» Task:
After finding the line with "Given: Click the language translation icon" in the data below, set down exactly each line through the one with "Given: Set a Due date", inclusive, and stop there.

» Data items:
----
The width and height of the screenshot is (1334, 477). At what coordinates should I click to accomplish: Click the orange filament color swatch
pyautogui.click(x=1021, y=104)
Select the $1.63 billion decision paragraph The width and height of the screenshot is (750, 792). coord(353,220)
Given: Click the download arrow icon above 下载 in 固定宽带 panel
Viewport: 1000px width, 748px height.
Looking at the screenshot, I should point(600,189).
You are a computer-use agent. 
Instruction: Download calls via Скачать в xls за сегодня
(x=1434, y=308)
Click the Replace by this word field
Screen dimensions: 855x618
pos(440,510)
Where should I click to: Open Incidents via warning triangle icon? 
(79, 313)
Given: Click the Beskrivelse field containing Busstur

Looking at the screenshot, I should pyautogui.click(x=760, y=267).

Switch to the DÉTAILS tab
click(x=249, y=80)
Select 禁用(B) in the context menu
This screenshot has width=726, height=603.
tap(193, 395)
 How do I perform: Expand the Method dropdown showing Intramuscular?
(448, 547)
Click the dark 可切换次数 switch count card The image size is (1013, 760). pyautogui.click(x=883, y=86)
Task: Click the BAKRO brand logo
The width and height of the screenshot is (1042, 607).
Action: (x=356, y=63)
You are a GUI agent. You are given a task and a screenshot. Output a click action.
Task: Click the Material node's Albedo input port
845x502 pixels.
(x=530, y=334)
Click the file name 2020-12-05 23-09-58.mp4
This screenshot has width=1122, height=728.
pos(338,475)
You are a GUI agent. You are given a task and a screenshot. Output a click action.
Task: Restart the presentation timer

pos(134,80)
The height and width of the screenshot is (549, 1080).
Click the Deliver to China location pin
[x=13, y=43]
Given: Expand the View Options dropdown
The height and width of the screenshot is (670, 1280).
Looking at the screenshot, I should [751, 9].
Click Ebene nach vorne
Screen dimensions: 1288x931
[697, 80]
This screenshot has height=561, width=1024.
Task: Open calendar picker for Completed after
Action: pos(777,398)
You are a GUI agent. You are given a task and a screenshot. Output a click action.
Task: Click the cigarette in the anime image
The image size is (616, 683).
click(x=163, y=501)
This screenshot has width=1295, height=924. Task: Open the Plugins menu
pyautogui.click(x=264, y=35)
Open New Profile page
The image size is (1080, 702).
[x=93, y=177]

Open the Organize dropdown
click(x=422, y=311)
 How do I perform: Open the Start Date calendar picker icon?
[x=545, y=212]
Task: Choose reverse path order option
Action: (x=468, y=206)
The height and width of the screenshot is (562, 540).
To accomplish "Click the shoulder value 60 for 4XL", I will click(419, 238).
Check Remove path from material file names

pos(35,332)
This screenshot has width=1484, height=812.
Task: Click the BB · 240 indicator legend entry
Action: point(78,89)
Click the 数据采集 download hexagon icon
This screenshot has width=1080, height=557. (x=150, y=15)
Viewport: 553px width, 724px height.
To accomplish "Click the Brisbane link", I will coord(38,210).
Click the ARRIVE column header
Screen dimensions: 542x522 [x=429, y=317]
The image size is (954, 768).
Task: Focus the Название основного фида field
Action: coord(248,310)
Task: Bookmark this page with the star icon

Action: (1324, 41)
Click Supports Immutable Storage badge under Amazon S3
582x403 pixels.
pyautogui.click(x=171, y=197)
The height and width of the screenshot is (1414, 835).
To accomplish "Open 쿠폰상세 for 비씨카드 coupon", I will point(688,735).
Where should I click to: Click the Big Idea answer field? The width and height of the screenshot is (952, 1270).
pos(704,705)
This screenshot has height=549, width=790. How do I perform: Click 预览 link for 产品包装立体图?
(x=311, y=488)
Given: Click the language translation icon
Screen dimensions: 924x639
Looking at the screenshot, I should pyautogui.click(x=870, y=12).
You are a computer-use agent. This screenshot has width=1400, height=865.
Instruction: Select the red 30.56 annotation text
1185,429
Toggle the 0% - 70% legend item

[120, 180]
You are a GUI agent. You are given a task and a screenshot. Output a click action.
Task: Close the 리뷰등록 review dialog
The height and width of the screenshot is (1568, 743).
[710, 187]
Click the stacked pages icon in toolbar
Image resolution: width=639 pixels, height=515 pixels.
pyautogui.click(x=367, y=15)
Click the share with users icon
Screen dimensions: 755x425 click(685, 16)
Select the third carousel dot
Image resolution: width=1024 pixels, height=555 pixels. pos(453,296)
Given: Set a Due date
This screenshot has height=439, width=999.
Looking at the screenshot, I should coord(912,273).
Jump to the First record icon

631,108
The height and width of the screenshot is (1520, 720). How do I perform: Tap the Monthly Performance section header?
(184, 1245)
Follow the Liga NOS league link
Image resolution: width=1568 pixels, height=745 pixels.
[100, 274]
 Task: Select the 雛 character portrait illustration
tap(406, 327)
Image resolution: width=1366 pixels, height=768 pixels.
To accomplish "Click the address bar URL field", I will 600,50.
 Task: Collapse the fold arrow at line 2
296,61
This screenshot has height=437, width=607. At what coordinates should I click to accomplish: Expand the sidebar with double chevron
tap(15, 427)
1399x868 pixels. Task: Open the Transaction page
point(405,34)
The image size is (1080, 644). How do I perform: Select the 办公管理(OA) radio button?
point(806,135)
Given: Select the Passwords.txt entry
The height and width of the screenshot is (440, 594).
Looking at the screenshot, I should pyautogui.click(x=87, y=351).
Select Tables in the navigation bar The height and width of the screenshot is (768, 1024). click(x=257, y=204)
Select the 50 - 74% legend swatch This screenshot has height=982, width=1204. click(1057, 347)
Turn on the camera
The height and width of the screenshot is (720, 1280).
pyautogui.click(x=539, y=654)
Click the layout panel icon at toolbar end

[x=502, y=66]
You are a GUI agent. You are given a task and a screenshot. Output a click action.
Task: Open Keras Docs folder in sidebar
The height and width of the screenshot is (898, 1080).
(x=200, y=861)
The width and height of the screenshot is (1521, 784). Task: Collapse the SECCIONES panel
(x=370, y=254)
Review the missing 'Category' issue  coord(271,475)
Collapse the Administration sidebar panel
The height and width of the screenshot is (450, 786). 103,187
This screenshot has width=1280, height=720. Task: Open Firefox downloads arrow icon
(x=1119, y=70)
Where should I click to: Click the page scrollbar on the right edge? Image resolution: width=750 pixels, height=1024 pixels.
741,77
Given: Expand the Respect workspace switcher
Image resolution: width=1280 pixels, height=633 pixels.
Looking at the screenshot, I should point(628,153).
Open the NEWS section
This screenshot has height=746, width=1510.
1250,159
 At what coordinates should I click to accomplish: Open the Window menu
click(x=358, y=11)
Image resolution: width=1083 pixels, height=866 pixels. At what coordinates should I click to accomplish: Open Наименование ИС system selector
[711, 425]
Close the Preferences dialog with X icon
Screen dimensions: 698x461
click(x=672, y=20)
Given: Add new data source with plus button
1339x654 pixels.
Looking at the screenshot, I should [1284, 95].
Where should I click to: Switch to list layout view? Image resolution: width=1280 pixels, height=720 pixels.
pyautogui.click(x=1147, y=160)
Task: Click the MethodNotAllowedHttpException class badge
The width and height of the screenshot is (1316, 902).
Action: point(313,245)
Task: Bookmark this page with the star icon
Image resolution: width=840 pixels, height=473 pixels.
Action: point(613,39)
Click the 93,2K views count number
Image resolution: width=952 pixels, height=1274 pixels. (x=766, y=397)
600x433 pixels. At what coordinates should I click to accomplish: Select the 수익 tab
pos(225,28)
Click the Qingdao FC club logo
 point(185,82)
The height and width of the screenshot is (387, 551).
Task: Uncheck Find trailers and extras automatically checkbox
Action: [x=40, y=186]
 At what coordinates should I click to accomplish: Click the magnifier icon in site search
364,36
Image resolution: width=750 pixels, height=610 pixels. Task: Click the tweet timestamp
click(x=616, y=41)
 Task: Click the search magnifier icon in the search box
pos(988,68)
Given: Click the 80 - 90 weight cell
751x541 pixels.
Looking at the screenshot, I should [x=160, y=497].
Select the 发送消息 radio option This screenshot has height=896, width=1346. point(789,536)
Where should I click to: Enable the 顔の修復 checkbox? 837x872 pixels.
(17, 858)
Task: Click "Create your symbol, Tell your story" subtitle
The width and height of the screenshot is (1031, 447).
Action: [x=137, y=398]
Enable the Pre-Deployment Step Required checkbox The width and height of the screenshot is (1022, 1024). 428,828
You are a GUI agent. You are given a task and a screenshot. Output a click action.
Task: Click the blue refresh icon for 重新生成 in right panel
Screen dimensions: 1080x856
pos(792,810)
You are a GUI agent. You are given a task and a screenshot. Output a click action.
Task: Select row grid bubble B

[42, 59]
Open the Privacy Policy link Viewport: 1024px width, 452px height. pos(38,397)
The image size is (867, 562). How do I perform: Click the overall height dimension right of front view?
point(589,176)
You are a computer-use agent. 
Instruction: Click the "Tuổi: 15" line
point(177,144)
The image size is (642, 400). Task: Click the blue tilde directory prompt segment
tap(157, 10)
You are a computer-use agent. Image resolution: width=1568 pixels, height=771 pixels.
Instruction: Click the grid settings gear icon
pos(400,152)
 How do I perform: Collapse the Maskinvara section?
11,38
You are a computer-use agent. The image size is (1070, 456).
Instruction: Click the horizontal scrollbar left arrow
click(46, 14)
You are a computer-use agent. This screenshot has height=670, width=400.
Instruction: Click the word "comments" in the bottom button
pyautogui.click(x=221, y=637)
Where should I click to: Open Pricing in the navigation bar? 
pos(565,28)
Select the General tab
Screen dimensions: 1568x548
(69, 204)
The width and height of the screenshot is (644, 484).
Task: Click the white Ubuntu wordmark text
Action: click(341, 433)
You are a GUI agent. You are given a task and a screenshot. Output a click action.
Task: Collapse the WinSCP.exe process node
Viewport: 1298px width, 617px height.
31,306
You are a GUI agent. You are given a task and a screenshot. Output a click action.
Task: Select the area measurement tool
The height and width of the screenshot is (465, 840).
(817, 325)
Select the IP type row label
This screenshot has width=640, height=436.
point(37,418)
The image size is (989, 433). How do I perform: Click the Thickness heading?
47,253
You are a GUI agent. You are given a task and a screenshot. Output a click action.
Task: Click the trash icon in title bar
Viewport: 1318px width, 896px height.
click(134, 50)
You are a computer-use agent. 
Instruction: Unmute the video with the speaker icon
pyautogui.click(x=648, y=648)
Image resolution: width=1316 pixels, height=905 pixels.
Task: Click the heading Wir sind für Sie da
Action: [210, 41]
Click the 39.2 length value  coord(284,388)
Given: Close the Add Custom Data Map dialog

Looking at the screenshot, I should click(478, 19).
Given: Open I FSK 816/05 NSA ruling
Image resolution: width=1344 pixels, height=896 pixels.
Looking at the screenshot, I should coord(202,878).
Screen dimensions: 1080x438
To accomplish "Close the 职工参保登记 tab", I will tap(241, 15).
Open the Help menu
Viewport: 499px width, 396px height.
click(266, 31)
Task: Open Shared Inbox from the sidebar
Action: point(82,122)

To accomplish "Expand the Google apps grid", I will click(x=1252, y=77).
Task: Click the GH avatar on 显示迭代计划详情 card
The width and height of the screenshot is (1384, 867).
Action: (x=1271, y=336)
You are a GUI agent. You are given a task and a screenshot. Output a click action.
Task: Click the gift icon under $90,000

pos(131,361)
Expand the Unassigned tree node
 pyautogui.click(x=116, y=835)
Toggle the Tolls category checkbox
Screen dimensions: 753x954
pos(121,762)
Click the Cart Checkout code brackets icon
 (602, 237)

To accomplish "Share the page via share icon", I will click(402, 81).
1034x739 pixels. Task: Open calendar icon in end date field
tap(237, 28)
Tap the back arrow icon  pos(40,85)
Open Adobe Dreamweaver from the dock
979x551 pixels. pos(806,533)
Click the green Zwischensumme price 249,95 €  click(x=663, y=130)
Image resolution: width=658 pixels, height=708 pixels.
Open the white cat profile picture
----
» Exercise output:
Given: Click the language translation icon
Screen dimensions: 924x639
Looking at the screenshot, I should pyautogui.click(x=870, y=12).
You are a computer-use agent. This screenshot has width=1400, height=865.
Instruction: Select the red 30.56 annotation text
1185,429
Toggle the 0% - 70% legend item

[120, 180]
You are a GUI agent. You are given a task and a screenshot. Output a click action.
Task: Close the 리뷰등록 review dialog
The height and width of the screenshot is (1568, 743).
[710, 187]
Click the stacked pages icon in toolbar
Image resolution: width=639 pixels, height=515 pixels.
pyautogui.click(x=367, y=15)
Click the share with users icon
Screen dimensions: 755x425 click(685, 16)
Select the third carousel dot
Image resolution: width=1024 pixels, height=555 pixels. pos(453,296)
Given: Set a Due date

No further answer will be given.